*** Dataset records ***

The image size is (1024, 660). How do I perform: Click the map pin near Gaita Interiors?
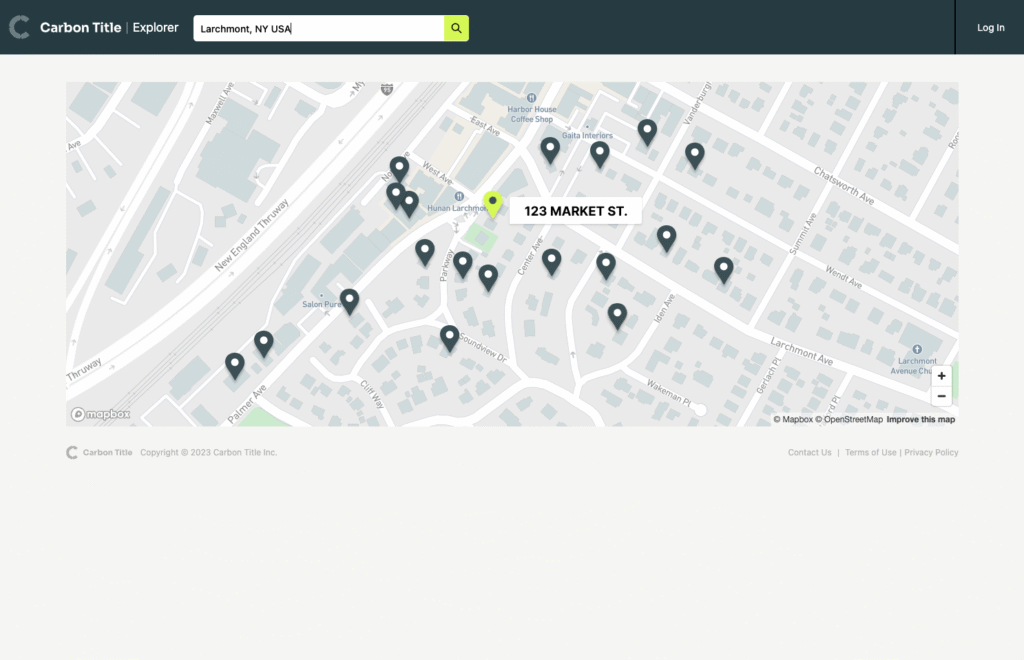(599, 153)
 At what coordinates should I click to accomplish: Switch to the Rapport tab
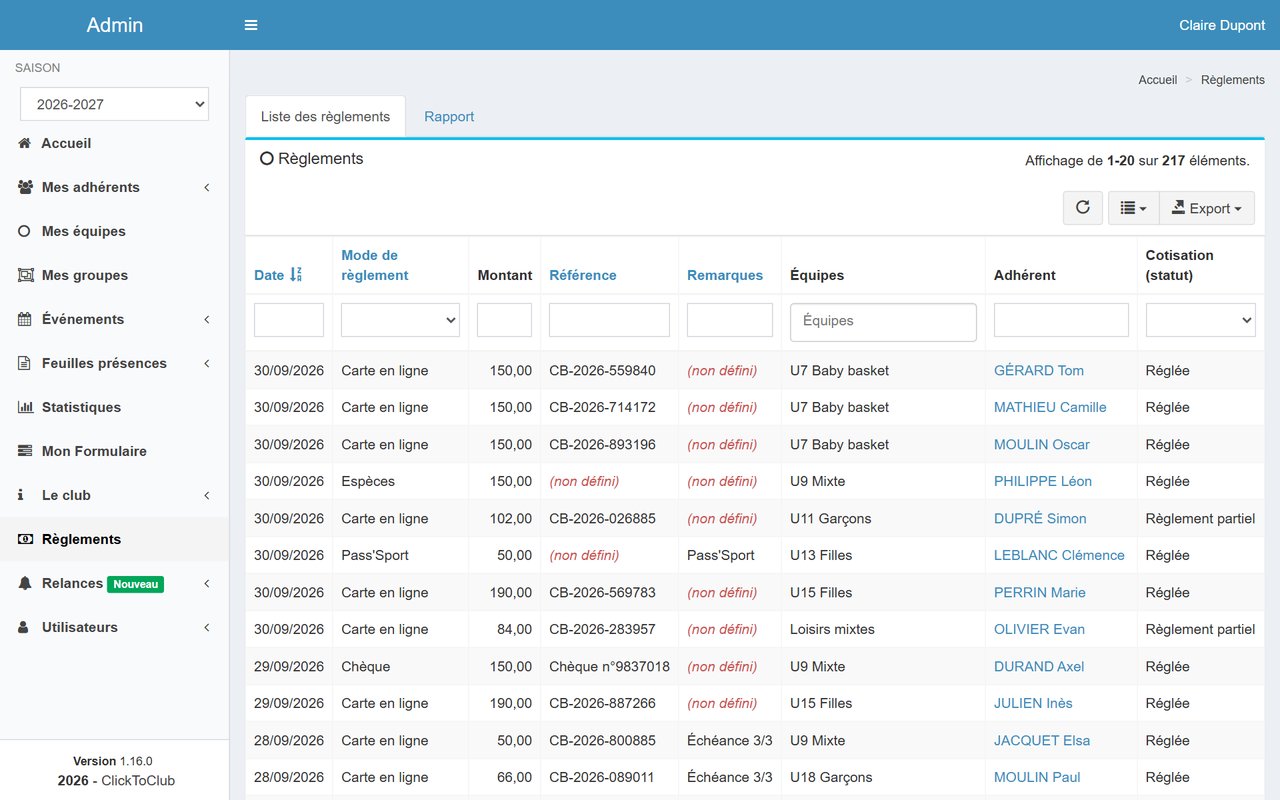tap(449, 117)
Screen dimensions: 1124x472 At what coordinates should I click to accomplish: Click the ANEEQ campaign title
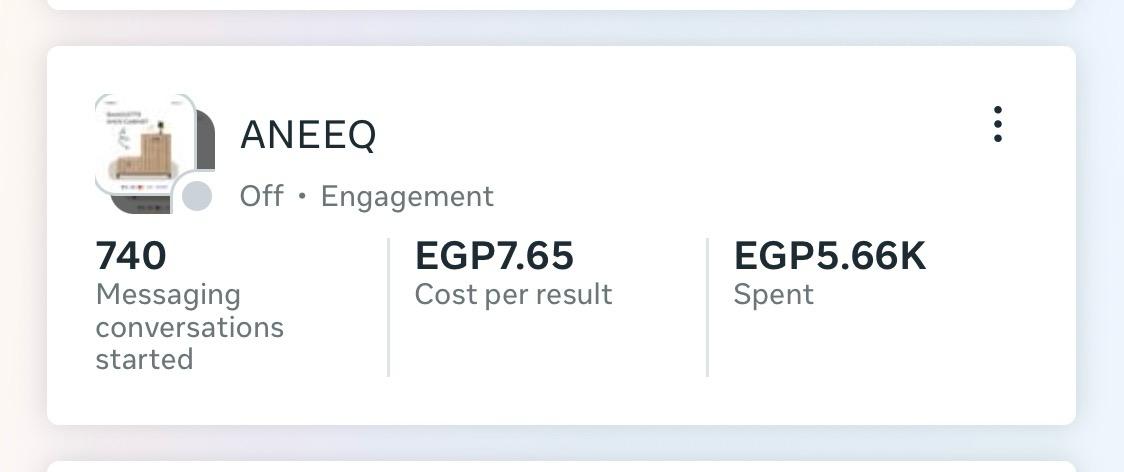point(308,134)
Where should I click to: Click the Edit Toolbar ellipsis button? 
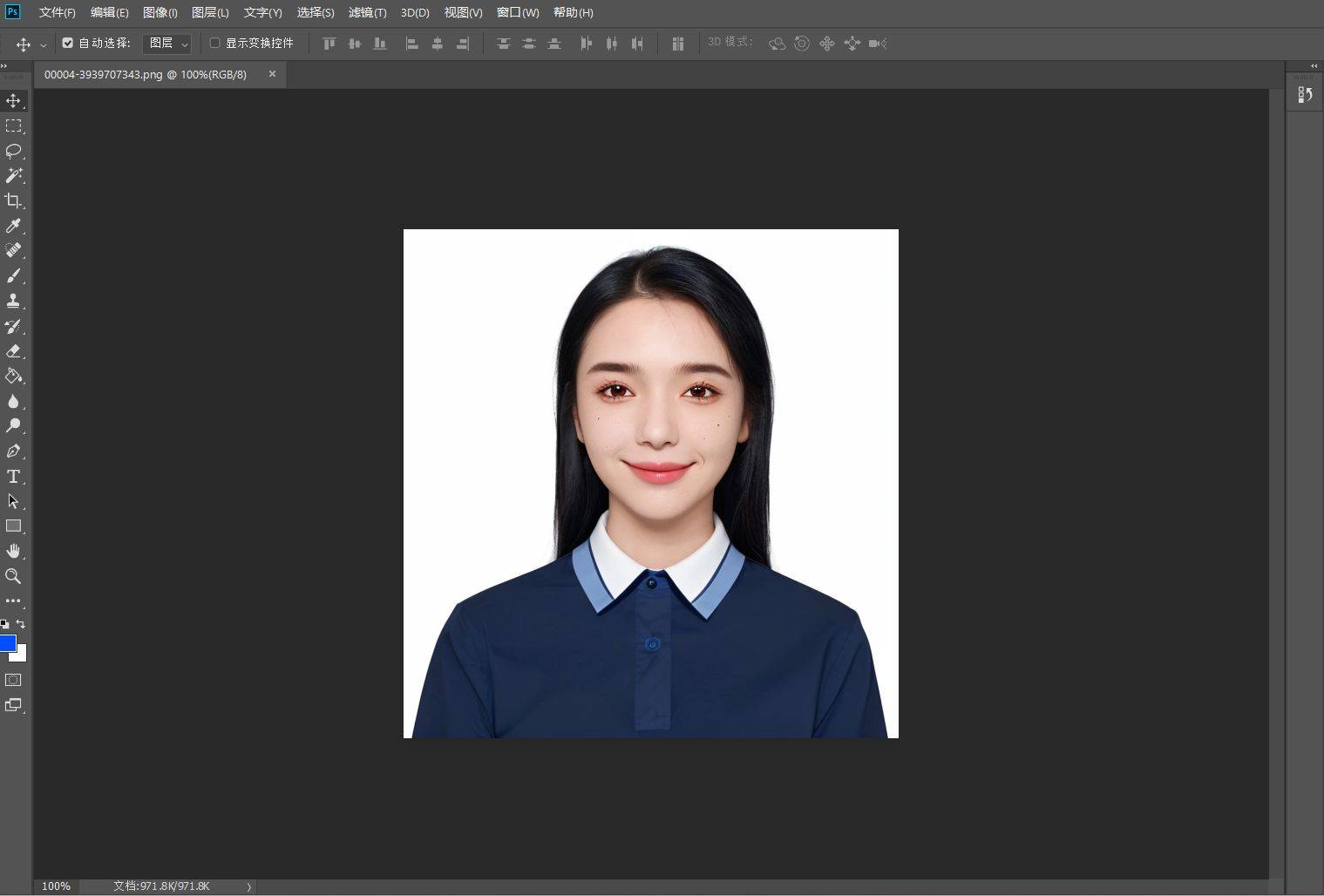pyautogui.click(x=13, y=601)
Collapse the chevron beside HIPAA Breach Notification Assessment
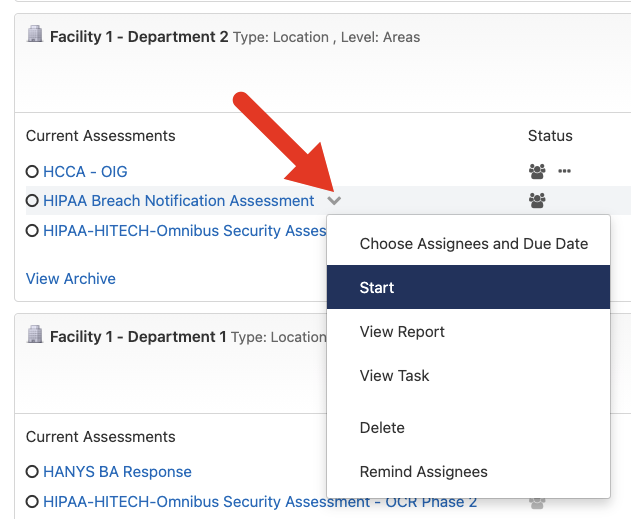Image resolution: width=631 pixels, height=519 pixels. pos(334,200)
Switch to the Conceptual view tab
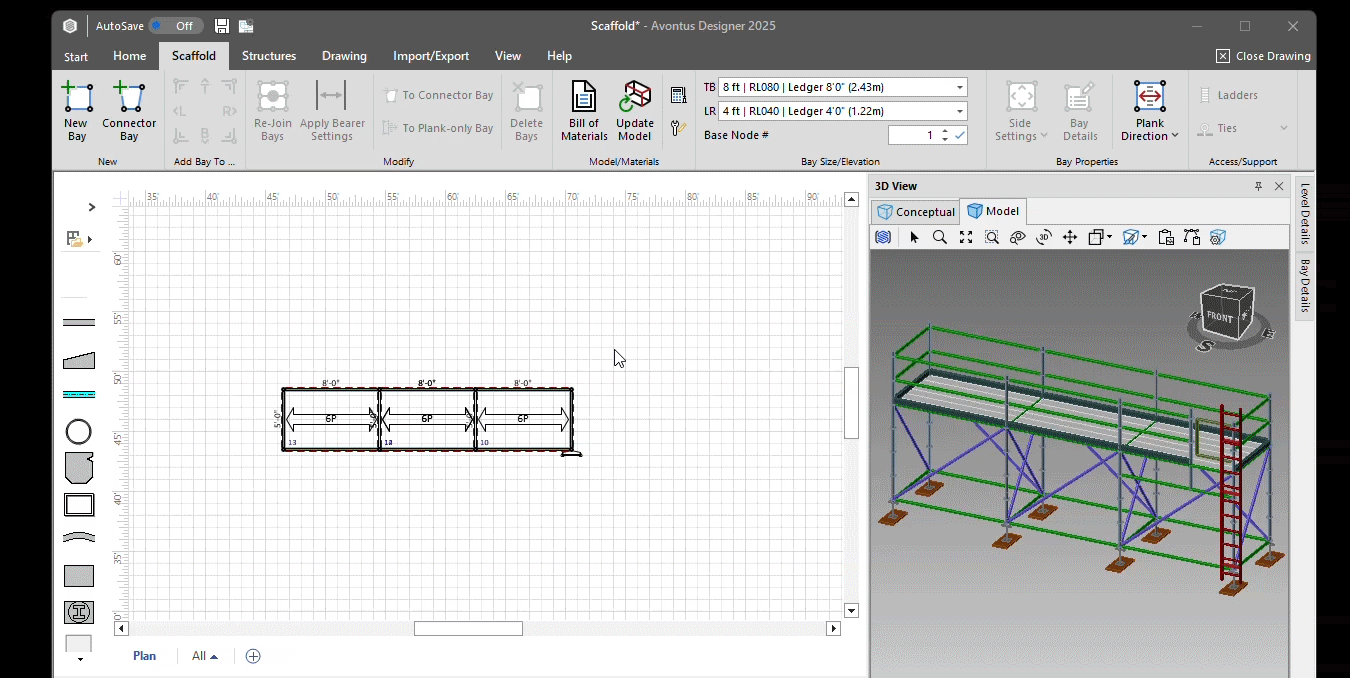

***

Work task |
Quote the records above exactly, leaving out any pictures.

Output for this exercise |
The image size is (1024, 660). How do I perform: Click the map pin near Gaita Interiors?
(599, 153)
 At what coordinates should I click to accomplish: Switch to the Rapport tab
tap(449, 117)
Screen dimensions: 1124x472 At what coordinates should I click to accomplish: Click the ANEEQ campaign title
point(308,134)
Where should I click to: Click the Edit Toolbar ellipsis button? 
pyautogui.click(x=13, y=601)
Collapse the chevron beside HIPAA Breach Notification Assessment
Image resolution: width=631 pixels, height=519 pixels. pos(334,200)
Switch to the Conceptual view tab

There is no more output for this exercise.